EE 420L Engineering Electronics II Lab - Lab 9
Design of a
Beta-Multiplier Reference (BMR) using the CD4007 CMOS transistor array
Pre-lab work
- This lab will
use the level=1 MOSFET model created in lab 8 and, again, the MOSFETs in the CD4007.pdf CMOS transistor array.
- Design and
simulate the operation of a BMR that biases the NMOS devices so that they
have a gm of 20 uA/V
- Use
a simple (big) resistor to VDD for the start-up circuit (explain how the
addition of a resistor ensures start-up).
- When
the BMR is operating the current in the big resistor should be much
smaller than the current flowing in each branch of the BMR
- Write-up,
similar to a homework assignment, your design calculations and simulation
results. (This will count as the pre-lab quiz.)
- Ensure that you
show the following in what you turn in:
- Hand
calculations
- Operation
as VDD is swept from 0 to 10 V
- Vbiasn
should stabilize (be constant) after VDD hits a minimum value (estimate
this value of VDD assuming VGS/VSG is a threshold voltage and VDS,sat/VSD,sat is zero).
- Vbiasp
should follow VDD after VDD hits a minimum value (show this in
simulations)
- Unstable
operation if too much capacitance is shunting the BMR's resistor (see bottom of page 630)
- Comments
comparing the hand calculations with the simulation results
In this lab you may need to use two, or more, CD4007 chips from the same production lot (see
date code on the top of chip) to ensure using a BMR to bias a current mirror is
possible.
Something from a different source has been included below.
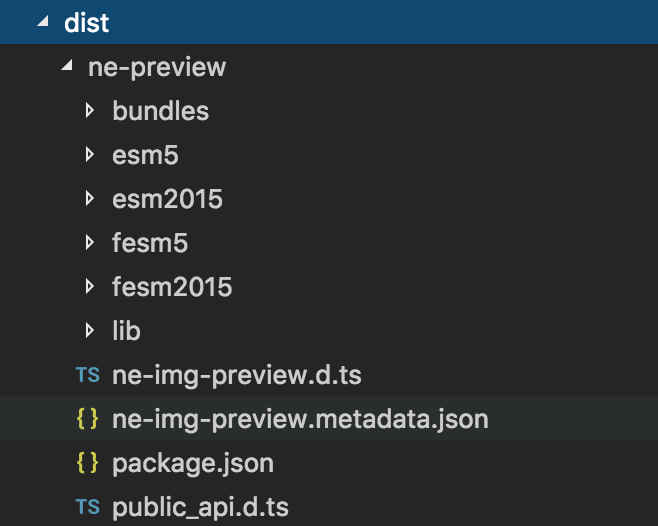Expand the fesm2015 folder arrow
Screen dimensions: 658x526
point(91,287)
If the CD4007 chips are not from the same production lot they will
not "match" so current mirrors will not be possible.
- Build your BMR
design and characterize it as you did in the pre-lab (if you use two chips ensure that grounds and VDDs of both chips are tied together).
- You
expect the BMR to become unstable if there is a large capacitance
across the resistor, such as a scope probe (important), so care must be
exercised
- Use your BMR to
bias, and thus create, a:
- NMOS
current mirror
- PMOS
current mirror
- Measure how the
current varies through each current mirror as the voltage across the
mirror changes.
- Of
course the current in the NMOS (PMOS) current mirror goes to zero as the
voltage on the drain of the output device moves towards ground (VDD)
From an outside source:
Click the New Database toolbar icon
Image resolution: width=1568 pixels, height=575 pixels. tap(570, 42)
- Using these current mirrors drive two gate-drain connected transistors
- For the first experiment use the NMOS current mirror to drive two PMOS gate-drain connected devices.
- Use
the voltages on the gate-drain connection of the two devices to bias a
cascode current mirror (characterize this mirror as before)
- For the second experiment switch, that is, use the PMOS current mirror to drive two NMOS gate-drain connected devices.
- Again, use these two voltages to bias an NMOS cascode current mirror then characterize.
Ensure
that your html lab report includes your name, the date, and your email
address at the beginning of the report (the top of the webpage).
When
finished backup your work.